Невзирая на всю неприятность атмосферы конкурса, повторяю, наше совместное пребывание в Вене оставило у меня на всю жизнь очень хорошее воспоминание.
В Москву мы вернулись тоже не вместе. Метнер с отцом отправились в какое-то маленькое путешествие, а мы с Александром Федоровичем поехали вместе.
Еще раньше Венского конкурса я довольно близко сошелся с Метнером и его семьей, так как они летом в течение нескольких лет, гак же как и я, жили на даче в Кунцеве, мы с Метнером там довольно чисто встречались. Встречи происходили и в училище ордена св. Екатерины, где Метнер, я и Гедике одно время преподавали. Это давало нам право на освобождение от военной службы.
Во время первой мировой войны мы с женой (летом 1915 года) месяца три прожили в Крыму, сначала на даче М. П. Чеховой, потом в «свитском» доме у Долгоруковой. Там же мы сняли комнату и для Н. K. Метнера с женой.
С ними мы прожили недели три вместе. Это было прекрасное время: много часов проводили мы на берегу моря, купались, гуляли.
После утреннего купанья Метнер садился за работу. Он занимался буквально с утра до вечера с необычайным упорством и настойчивостью. Сочинял он обычно за инструментом. Гениальная кода Первого фортепианного концерта, над которой он тогда работал, давалась ему с большим трудом. Он часами мучительно искал такого выражения своей идеи, которое бы его удовлетворило. Он признавался мне, что у него при сочинении бывает такое чувство, как будто он должен запечатлеть то, что где-то уже существует, ему же нужно только снять все лишнее, выявить подлинную сущность этой музыки в предельном приближении к тому идеальному образу, который он ощущает. Это было для него всякий раз трудным и мучительным процессом. После того как Метнер кончал работать, мы проводили время имеете. У Метнера была привычка: когда он кончал работать, он брал на фортепиано два аккорда – доминанту и тонику в тональности C-dur.
Иногда Николай Карлович с моей женой играл в шахматы, причем они оба играли чрезвычайно плохо, но с некоторым азартом, так что даже ссорились. По вечерам мы все вместе гуляли; в Крыму были изумительные ночи, с южным звездным небом и яркой луной; ни вечера навсегда остались в моей памяти как лучшее воспоминание. Во время этих ночных прогулок мы с Метнером часто беседовали на самые важные и глубокие темы. Метнер немножко увлекался астрономическими знаниями, хорошо знал звездное небо; он указывал мне все, даже малоизвестные созвездия.
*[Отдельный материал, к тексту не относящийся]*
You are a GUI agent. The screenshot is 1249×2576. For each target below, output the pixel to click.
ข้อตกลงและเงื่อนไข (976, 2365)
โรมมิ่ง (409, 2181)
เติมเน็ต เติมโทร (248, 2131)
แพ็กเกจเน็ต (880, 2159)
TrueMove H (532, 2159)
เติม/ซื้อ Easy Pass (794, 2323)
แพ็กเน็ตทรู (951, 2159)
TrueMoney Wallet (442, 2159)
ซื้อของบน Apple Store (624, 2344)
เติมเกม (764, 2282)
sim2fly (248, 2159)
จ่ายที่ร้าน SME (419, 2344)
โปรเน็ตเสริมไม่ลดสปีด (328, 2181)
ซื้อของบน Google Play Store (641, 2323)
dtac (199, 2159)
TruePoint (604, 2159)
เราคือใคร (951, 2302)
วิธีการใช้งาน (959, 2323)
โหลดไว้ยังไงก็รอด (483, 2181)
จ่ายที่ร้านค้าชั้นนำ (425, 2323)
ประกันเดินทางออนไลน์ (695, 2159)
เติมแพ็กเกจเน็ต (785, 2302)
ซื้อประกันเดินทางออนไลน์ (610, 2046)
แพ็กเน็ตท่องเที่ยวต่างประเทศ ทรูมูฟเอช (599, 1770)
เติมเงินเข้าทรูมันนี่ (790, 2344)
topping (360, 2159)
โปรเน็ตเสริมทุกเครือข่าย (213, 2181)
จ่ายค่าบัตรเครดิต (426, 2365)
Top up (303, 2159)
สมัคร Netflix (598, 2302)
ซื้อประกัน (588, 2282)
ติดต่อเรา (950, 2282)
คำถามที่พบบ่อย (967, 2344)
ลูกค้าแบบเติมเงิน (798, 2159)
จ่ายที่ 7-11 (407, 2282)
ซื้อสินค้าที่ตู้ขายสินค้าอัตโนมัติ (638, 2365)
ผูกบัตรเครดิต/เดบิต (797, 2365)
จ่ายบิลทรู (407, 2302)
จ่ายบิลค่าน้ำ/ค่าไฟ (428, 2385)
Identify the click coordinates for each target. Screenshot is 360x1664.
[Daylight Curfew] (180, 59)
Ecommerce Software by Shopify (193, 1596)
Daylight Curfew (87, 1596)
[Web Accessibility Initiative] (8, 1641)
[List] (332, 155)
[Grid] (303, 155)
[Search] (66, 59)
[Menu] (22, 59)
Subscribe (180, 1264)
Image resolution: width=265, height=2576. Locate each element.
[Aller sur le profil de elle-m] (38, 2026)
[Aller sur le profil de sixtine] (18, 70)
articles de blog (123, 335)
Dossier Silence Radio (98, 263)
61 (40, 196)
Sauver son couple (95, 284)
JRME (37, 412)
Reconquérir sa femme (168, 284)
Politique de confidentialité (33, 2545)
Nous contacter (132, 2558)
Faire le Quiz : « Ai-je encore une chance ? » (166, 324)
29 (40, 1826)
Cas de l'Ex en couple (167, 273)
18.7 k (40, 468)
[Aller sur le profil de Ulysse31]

В 1921 году Метнер уехал с женой за границу. А в 1927 году он приезжал в Россию, многократно выступал в Москве, имел среди музыкантов выдающийся успех и как пианист, и как композитор В одно время с ним приехал также давно не живший в России Сергей Прокофьев.
Это был период увлечения нашей музыкальной молодежи новыми течениями, и Прокофьев, блестящий пианист, имел в то время исключительный успех. Но выступления Метнера произвели, хотя и на меньшую часть публики, более глубокое впечатление.
Повидаться с Николаем Карловичем всем нам было чрезвычайно радостно. Он уехал с намерением в ближайшее время не только опять приехать в Москву, но и остаться здесь навсегда и вернуться к работе в Московской консерватории. Но тут случилось какое-то непонятное недоразумение: когда Николай Карлович захотел снова приехать в Москву, то ему было отказано в визе, что он воспринял очень болезненно. Все это было чрезвычайно тяжело не только для Метнера, которому за границей жилось и материально, и духовно трудно, но и для нас, оторванных от этого замечательного человека и гениального музыканта.